L’architecture du bâtiment est sobre et modeste. « Son architecture ne permet de la classer dans aucun style » nous dit le curé Victor Charon en 1901. Elle ressemble à beaucoup de ces petites églises sans ornements qu’on trouve dans les paroisses sans grande histoire ni budget. Mais c’est notre église.

Les photos nous révèlent également à quel point les alentours sont peu urbanisés. Nous sommes au début du XXe siècle et Renault n’a pas encore peuplé Billancourt d’ouvriers.

L’historien Penel-Beaufin nous détaille, en 1905, l’histoire de cette église. Nous avons reconstitué, sur cette base, l’agencement intérieur et retrouvé les œuvres qui l’ornaient, pour beaucoup des copies de tableaux du musée du Louvre. A découvrir dans l’article « À l’intérieur de la vieille église de Billancourt« .

Un agrandissement

A la fin du XIXe siècle, la population s’est grandement accrue. En 1900, le père Charon se plaint que les cérémonies de première communion sont difficiles, l’église étant trop exiguë. Le conseil de fabrique demande au conseil municipal une emprise de terrain sur la place d’une profondeur de sept mètres, afin de « favoriser le projet de construction d’une église plus digne de la localité à la place de la chapelle actuelle, si exiguë, si incommode ».

Malgré l’appui d’une pétition de plus de 1.000 signatures, la demande reste lettre morte. On ne cherche pas un autre emplacement, considérant que la situation sur la place est centrale (pour l’époque).

Puis on examine deux projets proposés par l’architecte Pradelle en 1901 et 1903. Le plus onéreux propose la construction d’une nouvelle église (voir « notre article « L’église qui ne vit jamais le jour« ). L’autre propose un simple agrandissement. Malheureusement, les fonds pour une reconstruction ne peuvent être réunis et la paroisse opte pour l’agrandissement. Le gain s’effectue vers le chœur. Hormis la façade, ces travaux ne changent guère la physionomie de l’église.

Vexations anticléricales

Le peu de financements s’explique grandement par l’atmosphère anticléricale qui règne au tournant du XXe siècle en France et les conflits ouverts entre l’Eglise et l’Etat. Les conseillers de la section de Billancourt, tous anticléricaux, s’opposaient à toute décision de la part du conseil et il est certain que le préfet de l’époque aurait vu d’un mauvais œil toute générosité de la part de la municipalité.

La lanterne

Les industriels du quartier n’ont guère contribué non plus. Si les projets de monsieur le curé sont souvent bien reçus par madame Renault, paroissienne d’une piété militante, son mari Louis, intéressé uniquement par son usine, ne voit aucun profit dans de telles dépenses.

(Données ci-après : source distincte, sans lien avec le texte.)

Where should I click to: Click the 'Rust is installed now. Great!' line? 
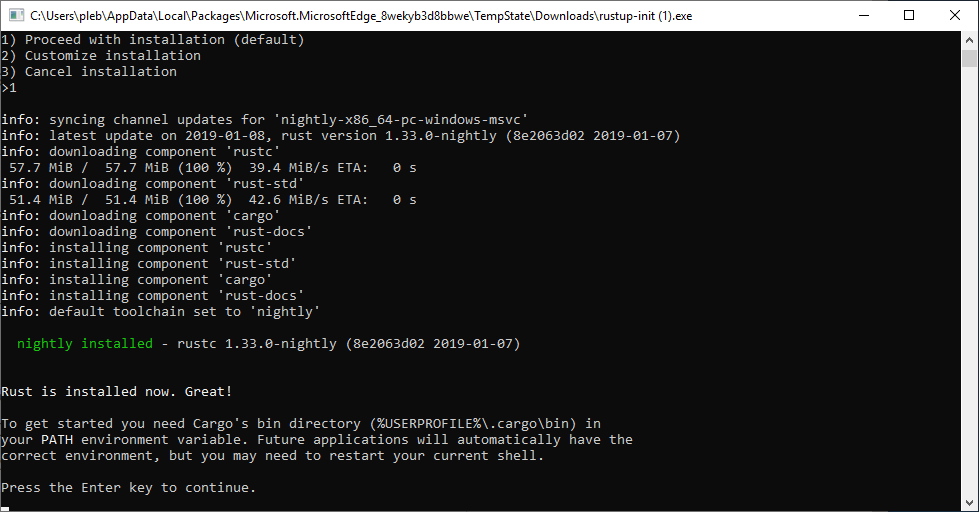[x=117, y=391]
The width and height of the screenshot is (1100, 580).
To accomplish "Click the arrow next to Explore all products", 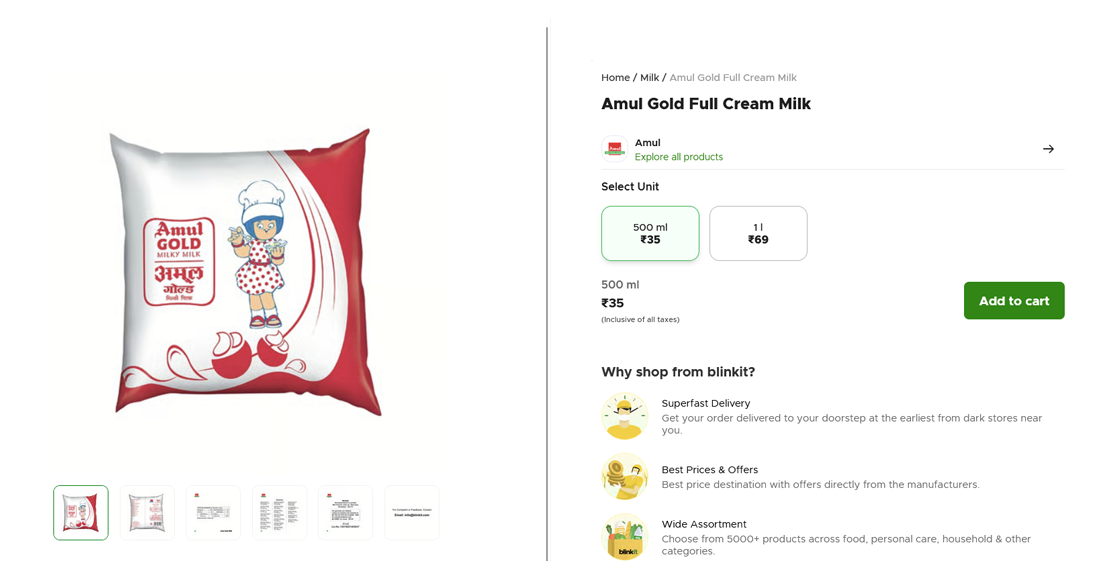I will click(1048, 149).
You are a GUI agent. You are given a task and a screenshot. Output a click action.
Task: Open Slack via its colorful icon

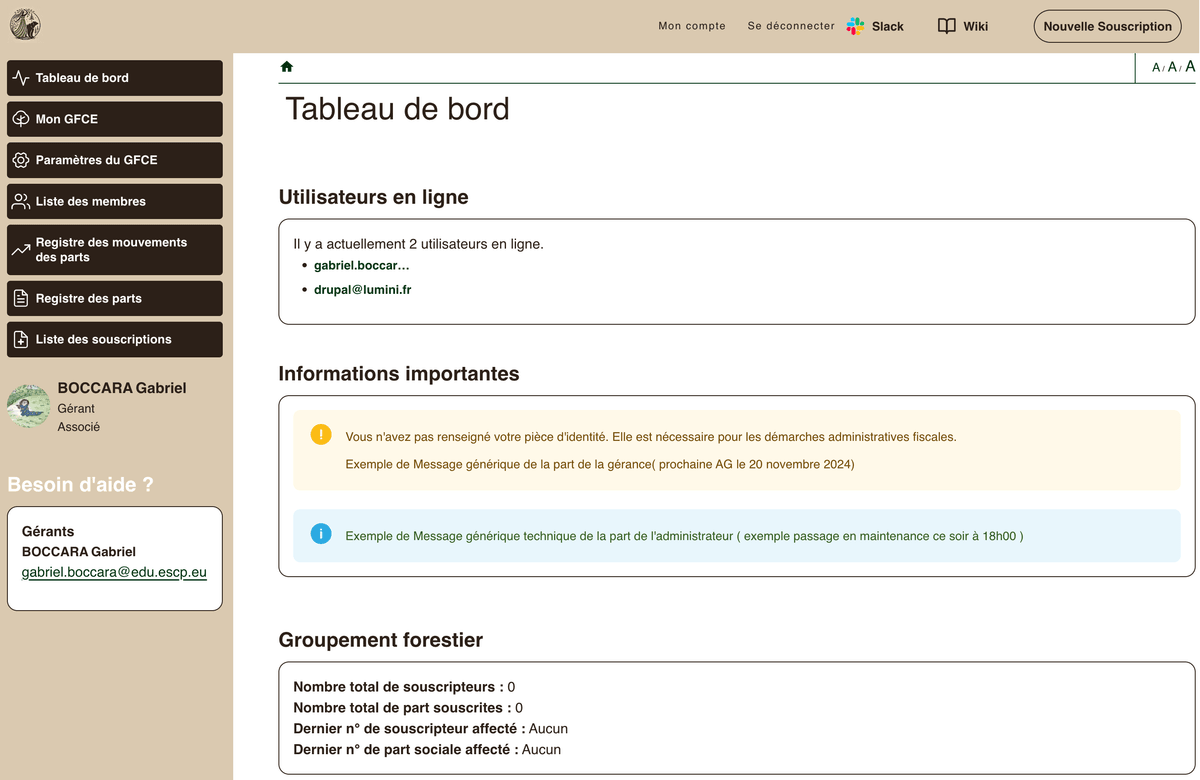(x=855, y=26)
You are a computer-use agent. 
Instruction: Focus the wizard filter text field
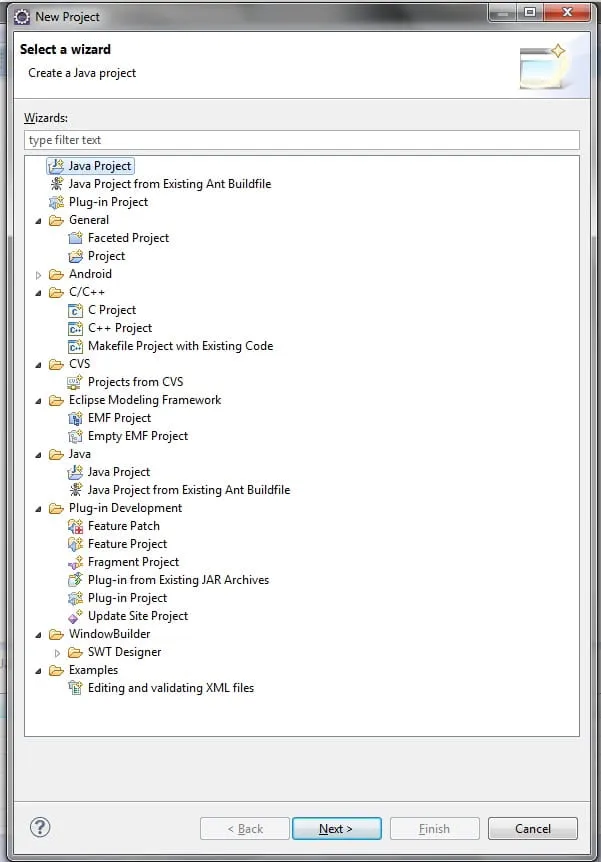[301, 140]
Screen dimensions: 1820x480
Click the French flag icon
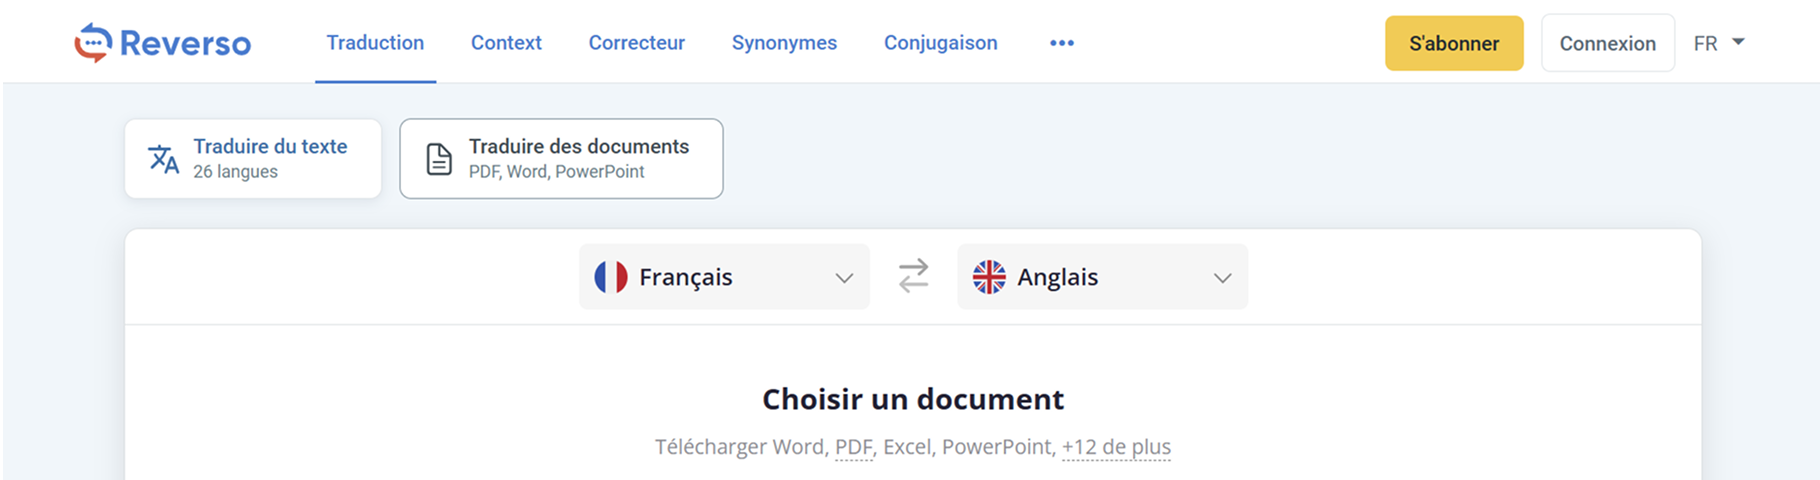tap(611, 277)
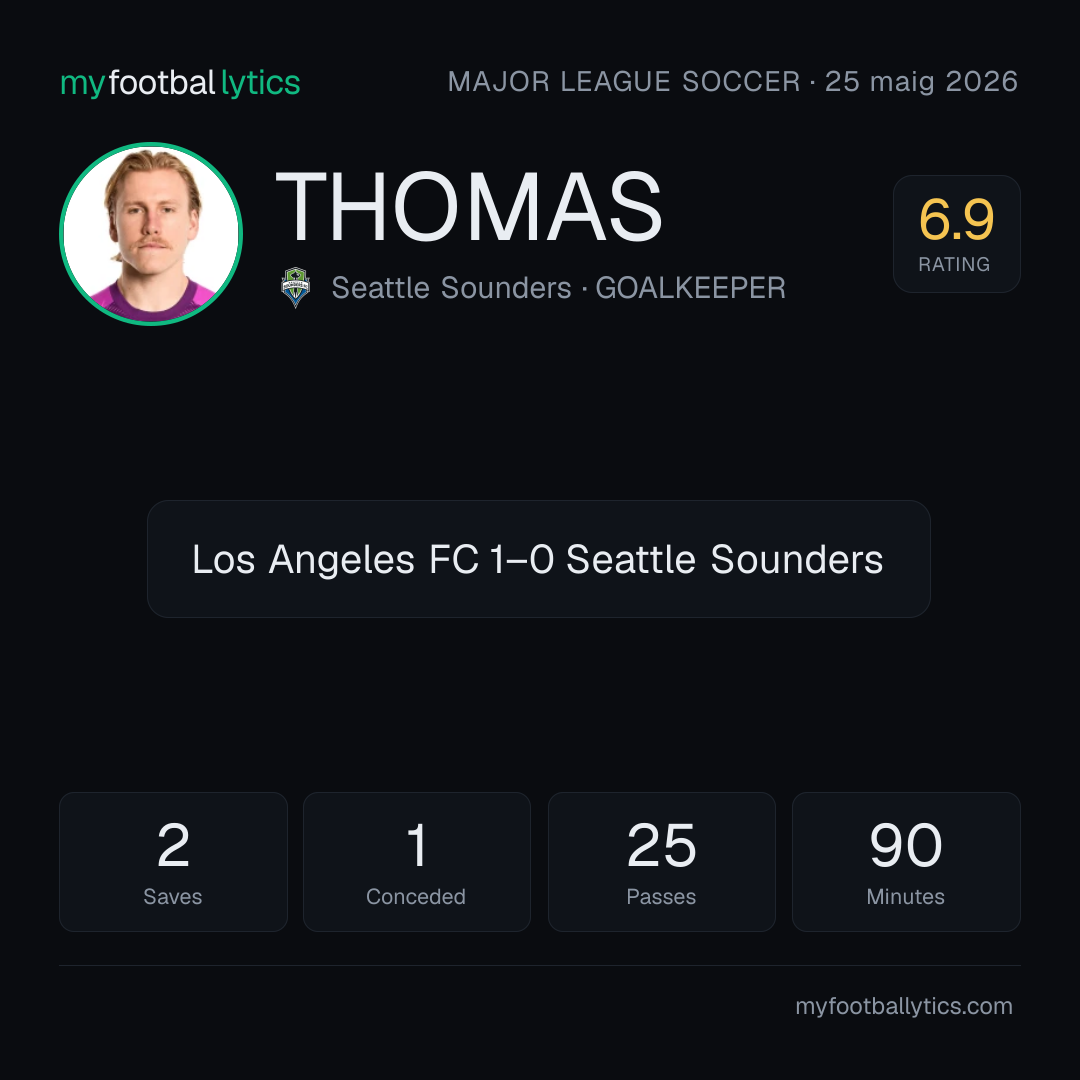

En février 1906, suite aux lois de séparation de 1905, des fonctionnaires de l’enregistrement procèdent à l’inventaire des biens de l’église, ce qui donne lieu à quelques troubles.

La situation ne s’améliore pas avec l’industrialisation massive provoquée par la guerre. Durant les années 30 et le front populaire, la paroisse fait face à l’hostilité d’une population éduquée selon les principes hostiles à l’église. On rapporte que certains ne manquent pas l’occasion de lancer un croassement moqueur au passage de la soutane du curé. La presse locale communiste (L’Etincelle de Boulogne-Billancourt) dénonce en 1934, dans un article titré « Des enfants à l’église ! », le fait que quelques enfants en camps de vacances sont amenés à l’église par leur famille d’accueil, chose qu’on « ne saurait tolérer ».

L’église de l’Immaculée Conception connaitra une fin tragique : lors des bombardements alliés de 1942, une bombe s’abat sur l’un des bas-côtés. C’est l’histoire que nous racontons dans : « La destruction de l’église de Billancourt« .

Eglise Immaculée Conception détruite bombardements 1942-1943

10 Replies to “La toute première église de Billancourt”

  1. Comme toujours un article intéressant qui nous fait plonger dans le passé de BB. Félicitations. Lorsque je passe en France, je vais toujours faire un tour au 233 Blvd Jean Jaures où j’ai habité il y a longtemps de mon temps chez Renault.